GIVEN INFORMATION -
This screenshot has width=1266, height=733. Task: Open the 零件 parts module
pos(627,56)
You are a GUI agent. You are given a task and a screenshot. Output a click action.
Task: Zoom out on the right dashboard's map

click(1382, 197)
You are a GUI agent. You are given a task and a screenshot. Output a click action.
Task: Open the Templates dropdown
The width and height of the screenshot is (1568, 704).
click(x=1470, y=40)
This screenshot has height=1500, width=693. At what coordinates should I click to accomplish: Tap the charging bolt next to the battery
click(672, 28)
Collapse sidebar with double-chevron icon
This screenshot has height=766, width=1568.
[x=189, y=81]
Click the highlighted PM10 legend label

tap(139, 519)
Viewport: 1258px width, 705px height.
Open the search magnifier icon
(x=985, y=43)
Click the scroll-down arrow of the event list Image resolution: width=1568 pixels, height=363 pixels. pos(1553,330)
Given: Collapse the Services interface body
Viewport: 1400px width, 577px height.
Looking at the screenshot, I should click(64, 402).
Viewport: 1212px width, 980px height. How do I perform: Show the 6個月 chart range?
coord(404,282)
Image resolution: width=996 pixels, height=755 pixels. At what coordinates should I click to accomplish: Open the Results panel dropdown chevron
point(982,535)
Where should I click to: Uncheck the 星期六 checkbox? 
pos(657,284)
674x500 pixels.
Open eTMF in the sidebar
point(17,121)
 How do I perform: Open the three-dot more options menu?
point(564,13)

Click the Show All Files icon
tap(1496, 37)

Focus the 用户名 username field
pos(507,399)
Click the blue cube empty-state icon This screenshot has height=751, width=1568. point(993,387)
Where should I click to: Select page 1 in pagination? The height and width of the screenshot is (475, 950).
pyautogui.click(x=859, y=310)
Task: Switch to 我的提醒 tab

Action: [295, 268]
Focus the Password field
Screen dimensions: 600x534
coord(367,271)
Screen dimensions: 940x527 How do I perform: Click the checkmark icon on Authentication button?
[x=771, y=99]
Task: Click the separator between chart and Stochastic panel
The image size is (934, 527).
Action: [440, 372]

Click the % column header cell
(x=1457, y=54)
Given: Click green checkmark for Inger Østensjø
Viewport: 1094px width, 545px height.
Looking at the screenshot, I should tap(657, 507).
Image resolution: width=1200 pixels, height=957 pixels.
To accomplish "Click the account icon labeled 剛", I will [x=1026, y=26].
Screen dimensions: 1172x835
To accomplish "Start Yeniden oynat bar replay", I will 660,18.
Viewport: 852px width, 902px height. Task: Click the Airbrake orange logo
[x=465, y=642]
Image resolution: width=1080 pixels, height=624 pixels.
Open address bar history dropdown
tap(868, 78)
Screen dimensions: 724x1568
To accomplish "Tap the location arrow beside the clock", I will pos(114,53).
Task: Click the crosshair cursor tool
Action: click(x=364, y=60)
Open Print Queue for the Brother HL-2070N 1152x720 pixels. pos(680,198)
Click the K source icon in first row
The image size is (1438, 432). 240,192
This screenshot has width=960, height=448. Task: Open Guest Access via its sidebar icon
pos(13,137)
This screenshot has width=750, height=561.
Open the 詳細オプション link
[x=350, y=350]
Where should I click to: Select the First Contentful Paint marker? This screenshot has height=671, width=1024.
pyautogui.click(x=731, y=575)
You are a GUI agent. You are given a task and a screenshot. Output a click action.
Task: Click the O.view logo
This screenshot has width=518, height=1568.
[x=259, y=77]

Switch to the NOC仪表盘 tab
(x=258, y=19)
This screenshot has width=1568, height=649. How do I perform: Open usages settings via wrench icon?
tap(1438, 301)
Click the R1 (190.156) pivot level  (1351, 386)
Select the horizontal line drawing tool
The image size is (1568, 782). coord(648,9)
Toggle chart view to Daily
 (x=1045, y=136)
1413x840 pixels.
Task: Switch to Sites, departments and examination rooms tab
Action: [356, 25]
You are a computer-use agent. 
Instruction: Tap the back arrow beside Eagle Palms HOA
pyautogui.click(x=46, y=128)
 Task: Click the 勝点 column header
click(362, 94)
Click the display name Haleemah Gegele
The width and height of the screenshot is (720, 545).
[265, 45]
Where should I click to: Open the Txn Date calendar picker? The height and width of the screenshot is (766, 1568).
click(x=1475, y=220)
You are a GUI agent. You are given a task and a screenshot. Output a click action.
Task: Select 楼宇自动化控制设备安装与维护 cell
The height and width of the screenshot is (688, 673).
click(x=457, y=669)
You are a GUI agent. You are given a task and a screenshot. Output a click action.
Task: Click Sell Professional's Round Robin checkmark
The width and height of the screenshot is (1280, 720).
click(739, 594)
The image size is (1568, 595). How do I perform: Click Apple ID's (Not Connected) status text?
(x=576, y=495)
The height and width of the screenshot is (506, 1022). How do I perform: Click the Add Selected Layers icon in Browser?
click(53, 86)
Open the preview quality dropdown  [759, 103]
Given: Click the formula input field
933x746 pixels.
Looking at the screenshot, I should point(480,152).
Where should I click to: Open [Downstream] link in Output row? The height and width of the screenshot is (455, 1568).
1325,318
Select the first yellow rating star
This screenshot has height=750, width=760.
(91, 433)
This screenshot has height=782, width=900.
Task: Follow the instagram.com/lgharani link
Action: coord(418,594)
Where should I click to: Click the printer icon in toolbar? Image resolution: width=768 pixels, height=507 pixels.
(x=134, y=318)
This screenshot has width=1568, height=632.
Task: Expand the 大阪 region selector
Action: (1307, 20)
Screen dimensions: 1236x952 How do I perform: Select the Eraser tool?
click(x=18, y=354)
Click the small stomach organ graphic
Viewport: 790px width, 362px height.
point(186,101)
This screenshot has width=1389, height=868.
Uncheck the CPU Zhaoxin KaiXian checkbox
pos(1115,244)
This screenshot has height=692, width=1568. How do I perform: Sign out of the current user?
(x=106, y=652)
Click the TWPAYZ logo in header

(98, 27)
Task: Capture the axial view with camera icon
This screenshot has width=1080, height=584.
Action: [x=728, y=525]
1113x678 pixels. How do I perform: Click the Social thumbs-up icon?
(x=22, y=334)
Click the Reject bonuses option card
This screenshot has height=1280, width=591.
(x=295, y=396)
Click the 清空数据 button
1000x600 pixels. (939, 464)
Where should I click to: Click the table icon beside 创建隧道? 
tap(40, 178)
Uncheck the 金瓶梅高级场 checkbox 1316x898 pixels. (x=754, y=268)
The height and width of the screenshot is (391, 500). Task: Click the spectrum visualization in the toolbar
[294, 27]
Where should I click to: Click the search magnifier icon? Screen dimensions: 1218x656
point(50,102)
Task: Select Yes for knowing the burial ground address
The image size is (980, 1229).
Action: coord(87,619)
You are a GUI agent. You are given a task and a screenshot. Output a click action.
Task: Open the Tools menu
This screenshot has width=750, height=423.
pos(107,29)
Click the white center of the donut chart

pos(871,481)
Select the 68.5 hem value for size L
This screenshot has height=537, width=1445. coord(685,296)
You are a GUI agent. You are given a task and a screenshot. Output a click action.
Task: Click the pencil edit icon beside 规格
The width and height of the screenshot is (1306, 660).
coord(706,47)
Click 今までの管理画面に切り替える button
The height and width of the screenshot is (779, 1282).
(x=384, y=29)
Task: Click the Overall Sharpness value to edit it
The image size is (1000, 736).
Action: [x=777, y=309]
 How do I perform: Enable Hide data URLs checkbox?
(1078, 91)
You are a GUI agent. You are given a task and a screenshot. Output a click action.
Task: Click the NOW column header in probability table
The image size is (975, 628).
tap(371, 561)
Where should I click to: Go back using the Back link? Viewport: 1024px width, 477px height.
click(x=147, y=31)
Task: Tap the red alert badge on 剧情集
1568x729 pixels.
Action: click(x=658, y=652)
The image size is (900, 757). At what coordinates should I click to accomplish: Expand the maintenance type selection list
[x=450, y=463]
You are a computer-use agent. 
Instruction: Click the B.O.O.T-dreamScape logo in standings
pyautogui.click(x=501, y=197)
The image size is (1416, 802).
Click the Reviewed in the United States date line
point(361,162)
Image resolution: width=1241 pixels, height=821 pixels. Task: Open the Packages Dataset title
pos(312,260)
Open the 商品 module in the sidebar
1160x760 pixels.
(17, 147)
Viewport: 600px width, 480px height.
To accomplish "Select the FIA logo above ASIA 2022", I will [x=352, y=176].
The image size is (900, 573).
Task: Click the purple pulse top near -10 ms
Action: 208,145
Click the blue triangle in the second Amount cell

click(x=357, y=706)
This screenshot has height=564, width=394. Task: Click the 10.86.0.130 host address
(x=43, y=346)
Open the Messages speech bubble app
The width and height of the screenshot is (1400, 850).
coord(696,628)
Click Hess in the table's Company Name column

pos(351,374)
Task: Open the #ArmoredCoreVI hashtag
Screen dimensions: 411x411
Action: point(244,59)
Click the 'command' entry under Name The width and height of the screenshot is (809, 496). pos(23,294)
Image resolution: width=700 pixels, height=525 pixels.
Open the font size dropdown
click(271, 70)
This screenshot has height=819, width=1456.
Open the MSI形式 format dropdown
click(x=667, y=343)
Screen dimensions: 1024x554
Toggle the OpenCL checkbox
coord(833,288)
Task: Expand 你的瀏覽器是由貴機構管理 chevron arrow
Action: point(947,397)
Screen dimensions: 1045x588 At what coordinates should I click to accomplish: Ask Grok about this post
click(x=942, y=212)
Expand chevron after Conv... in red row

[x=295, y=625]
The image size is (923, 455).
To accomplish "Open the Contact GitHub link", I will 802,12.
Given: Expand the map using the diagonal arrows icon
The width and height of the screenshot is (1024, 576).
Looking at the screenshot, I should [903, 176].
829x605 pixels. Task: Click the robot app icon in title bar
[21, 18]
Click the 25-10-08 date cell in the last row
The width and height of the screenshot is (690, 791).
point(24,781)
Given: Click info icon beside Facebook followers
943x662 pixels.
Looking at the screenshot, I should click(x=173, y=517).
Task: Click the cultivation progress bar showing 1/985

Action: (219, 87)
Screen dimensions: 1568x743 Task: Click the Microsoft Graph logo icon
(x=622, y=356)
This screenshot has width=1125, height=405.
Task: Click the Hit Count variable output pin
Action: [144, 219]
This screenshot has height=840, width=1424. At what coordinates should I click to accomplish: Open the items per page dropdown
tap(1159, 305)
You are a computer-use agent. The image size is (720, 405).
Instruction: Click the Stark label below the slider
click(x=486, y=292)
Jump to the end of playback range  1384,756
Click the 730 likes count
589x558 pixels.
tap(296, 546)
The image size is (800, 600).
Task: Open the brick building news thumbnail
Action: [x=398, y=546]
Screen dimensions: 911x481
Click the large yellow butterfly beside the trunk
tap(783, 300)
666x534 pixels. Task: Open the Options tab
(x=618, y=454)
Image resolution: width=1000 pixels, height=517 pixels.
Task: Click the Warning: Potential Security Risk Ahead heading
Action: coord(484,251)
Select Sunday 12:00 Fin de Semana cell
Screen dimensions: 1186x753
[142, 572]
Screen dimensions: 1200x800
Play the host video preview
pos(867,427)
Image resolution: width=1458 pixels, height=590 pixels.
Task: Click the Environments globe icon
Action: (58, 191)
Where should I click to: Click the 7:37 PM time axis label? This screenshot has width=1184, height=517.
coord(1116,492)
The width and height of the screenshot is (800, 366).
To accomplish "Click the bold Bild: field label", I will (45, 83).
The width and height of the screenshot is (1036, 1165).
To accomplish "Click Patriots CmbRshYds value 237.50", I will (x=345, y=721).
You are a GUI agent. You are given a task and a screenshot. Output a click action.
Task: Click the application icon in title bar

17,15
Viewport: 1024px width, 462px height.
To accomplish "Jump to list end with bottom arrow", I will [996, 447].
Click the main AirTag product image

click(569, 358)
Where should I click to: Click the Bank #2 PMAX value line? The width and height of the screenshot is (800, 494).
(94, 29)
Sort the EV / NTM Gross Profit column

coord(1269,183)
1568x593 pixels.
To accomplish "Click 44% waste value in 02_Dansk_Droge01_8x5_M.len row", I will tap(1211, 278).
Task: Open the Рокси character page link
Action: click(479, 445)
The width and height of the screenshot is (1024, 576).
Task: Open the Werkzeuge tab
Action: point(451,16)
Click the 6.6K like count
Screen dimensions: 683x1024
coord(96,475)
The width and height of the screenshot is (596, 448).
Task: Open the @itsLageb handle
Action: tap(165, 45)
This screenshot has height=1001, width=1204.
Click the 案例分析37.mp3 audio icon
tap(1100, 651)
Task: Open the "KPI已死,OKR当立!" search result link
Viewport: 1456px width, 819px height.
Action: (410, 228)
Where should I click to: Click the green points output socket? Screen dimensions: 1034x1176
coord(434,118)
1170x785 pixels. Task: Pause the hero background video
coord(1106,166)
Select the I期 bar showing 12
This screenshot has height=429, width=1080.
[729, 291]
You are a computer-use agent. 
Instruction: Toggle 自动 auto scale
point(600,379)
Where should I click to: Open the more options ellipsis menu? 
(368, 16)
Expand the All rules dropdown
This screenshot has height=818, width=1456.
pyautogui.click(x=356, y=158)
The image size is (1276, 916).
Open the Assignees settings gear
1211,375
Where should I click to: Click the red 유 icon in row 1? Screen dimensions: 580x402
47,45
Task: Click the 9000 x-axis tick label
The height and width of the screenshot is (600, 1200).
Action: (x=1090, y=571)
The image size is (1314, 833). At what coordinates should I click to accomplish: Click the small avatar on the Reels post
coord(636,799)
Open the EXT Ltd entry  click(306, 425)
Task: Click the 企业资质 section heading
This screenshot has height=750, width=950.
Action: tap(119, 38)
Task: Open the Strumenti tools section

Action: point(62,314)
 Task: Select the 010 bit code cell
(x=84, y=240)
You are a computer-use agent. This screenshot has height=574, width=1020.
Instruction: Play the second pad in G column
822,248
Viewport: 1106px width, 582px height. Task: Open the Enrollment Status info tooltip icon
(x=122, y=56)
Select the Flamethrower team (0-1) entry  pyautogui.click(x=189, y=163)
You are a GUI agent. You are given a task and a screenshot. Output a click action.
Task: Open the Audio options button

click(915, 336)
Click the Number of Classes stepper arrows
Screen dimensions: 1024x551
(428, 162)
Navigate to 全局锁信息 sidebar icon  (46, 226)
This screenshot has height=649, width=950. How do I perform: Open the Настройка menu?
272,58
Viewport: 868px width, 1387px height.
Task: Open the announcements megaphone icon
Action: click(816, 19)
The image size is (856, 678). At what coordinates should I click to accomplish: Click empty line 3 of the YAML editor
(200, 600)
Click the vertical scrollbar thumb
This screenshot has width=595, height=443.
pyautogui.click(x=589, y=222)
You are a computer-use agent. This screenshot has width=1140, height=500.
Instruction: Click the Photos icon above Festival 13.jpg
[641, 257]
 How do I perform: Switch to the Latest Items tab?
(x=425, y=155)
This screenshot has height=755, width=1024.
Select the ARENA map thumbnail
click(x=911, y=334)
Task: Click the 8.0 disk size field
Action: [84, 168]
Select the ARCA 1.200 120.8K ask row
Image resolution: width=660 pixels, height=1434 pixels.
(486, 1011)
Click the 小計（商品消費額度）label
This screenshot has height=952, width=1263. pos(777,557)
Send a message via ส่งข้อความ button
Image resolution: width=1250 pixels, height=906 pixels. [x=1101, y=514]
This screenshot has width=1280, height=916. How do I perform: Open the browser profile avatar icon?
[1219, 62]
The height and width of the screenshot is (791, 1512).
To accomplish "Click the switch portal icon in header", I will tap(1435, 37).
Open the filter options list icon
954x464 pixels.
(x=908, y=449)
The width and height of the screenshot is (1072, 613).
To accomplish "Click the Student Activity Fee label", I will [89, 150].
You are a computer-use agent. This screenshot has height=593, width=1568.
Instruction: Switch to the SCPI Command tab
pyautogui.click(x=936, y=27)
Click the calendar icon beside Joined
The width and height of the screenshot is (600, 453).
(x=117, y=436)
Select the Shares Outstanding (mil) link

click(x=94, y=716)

EXERCISE - Can you repeat, word for word, every line above from the one containing "The image size is (934, 527)." down to the one containing "Image resolution: width=1080", including both?

ANSWER -
The image size is (934, 527).
Action: [440, 372]

Click the % column header cell
(x=1457, y=54)
Given: Click green checkmark for Inger Østensjø
Viewport: 1094px width, 545px height.
Looking at the screenshot, I should tap(657, 507).
Image resolution: width=1200 pixels, height=957 pixels.
To accomplish "Click the account icon labeled 剛", I will [x=1026, y=26].
Screen dimensions: 1172x835
To accomplish "Start Yeniden oynat bar replay", I will 660,18.
Viewport: 852px width, 902px height. Task: Click the Airbrake orange logo
[x=465, y=642]
Image resolution: width=1080 pixels, height=624 pixels.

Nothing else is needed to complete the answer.